1 Rallye Monte-Carlo 1911



UN CONCURSO DE ELEGANCIA



"Todo comenzó en 1911, debido a la rivalidad entre dos ciudades balneario de renombre: Niza y Monte-Carlo, la primera organizaba su carnaval que atraía a una rica clientela a sus casinos. Monaco decide entonces crear una gran concentración de automóviles con dos diferentes puntos de partida de ciudades europeas convergentes en Monaco.

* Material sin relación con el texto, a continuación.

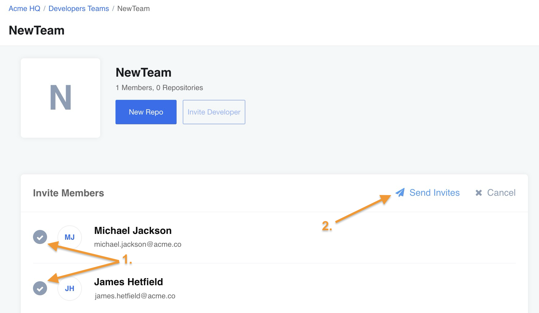
Task: Click the paper plane Send Invites icon
Action: [400, 193]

Esta manifestación debía desarrollarse durante el mes de Enero para así demostrar que el clima del Principado en esta época del año era excepcionalmente dulce. Dos hombres son los considerados como los creadores de este rallye: Gabriel Vialon y Anthony Noghés. La sociedad que financia la operación es Bains de Mer, pero el primer año sólo consiguen una inscripción de veintitrés participantes en la salida. El año siguiente la cifra se multiplicó por cuatro: El Rallye Monte-Carlo estaba lanzado, en nuestros dias el núnero de participantes está limitado a 180.

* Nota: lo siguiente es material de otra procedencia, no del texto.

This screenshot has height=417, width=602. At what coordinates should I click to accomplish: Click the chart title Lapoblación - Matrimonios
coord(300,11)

Seis meses antes de la salida se trabajaba activamente para conseguir un gran éxito del acontecimiento. Una organización rigurosa es indispensable con el fin de coordinar los hombres y el material. Había 1.800 gendarmes, 30 médicos, 500 bomberos, 235 comisarios de carrera, 80 vehiculos de seguridad y 25 vehiculos de asistencia. Una lista que da muestra de la amplitud de medios aportados.

Excepto entre Bourges y Lyon donde la señal del hielo apareció, el invierno en Francia este año no fue muy riguroso. No así en Austria donde Frankl/Daimler y Knapp/Fiat vivieron momentos dolorosos. Las carreteras estaban cubiertas de nieve helada. Llegaron los últimos reventados pero felices. Un equipo belga formado por Marquet/Metalurgique, retardaron su paso por la frontera por la formalidades de la policia y de aduana llegan algunos minutos tarde del cierre de un control, lo que les obligará a dormir en ese lugar y a perder nueve horas de carrera.

Henri Rougier que tuvo problemas con el hielo antes de Lyon llegará tercero a Monaco detrás del alemán Julius Beutler/Martini que salio de Berlin. El primero en llegar es el capitán Von Esmarch/Dunkopp, que tambien partio de Berlin. Para este hombre acostumbrado al rigor, los meandros del reglamento a la hora de la clasificación le iban a privar del triunfo de la prueba.

Los organizadores, con toda buena fe, primaban el confort respecto de los resultados deportivos. Los puntos se otorgaban de la siguiente forma: 1 punto por Km/h de media realizado sobre el recorrido con un máximo de 25 puntos; 1 punto por la centena de Kms. recorridos según el trayecto normal entre la ciudad de salida elegida y Monaco; 2 puntos por persona transportada, mecánicos incluidos. Hasta ahora nada en contra, pero luego se otorgaban de 0 a 10 puntos por el grado de confort por el cual los turistas podían realizar el viaje. La importancia de los equipajes transportados podrían servir de elementos de apreciación; 0 a 10 puntos por la elegancia del coche; 0 a 10 puntos por el estado del chasis y de la carroceria a la llegada; 0 a 10 puntos por la limpieza de la carroceria. En estas condiciones, no es de extrañar que el jurado tardase 24 horas en pronunciarse. El resultado del jurado provoca que el Von Esmarch monte un escándalo ya que resulta ser el sexto en la clasificación sobre 18 clasificados y no figura primero en ninguna de las otras clasificaciones: Henri Rougier/Turcat Mery 25 cv. es el ganador. En segundo lugar, J.A. de Aspiazu/Gobrón 40 cv. y tercero Julius Beutler/Martini 28/35 cv.

Por la velocidad media, Henri Rougier es declarado vencedor, 13,800 Km/h. que quedaba lejos de la realizada por Von Esmarch 22,655 Km/h. El premio a la distancia lo recoge Beutler, Aspiazu consigue el de mayor número de personas transportadas, mientras que Rougier obtiene tambien el del confort y por el del estado general del coche lo gana Jules Mironnneau que llevaba una Berliet 8 cv. Von Esmarch dijo que volveria a intentarlo en 1912 y Anthony Noghés aceptaría su inscripción sin problemas.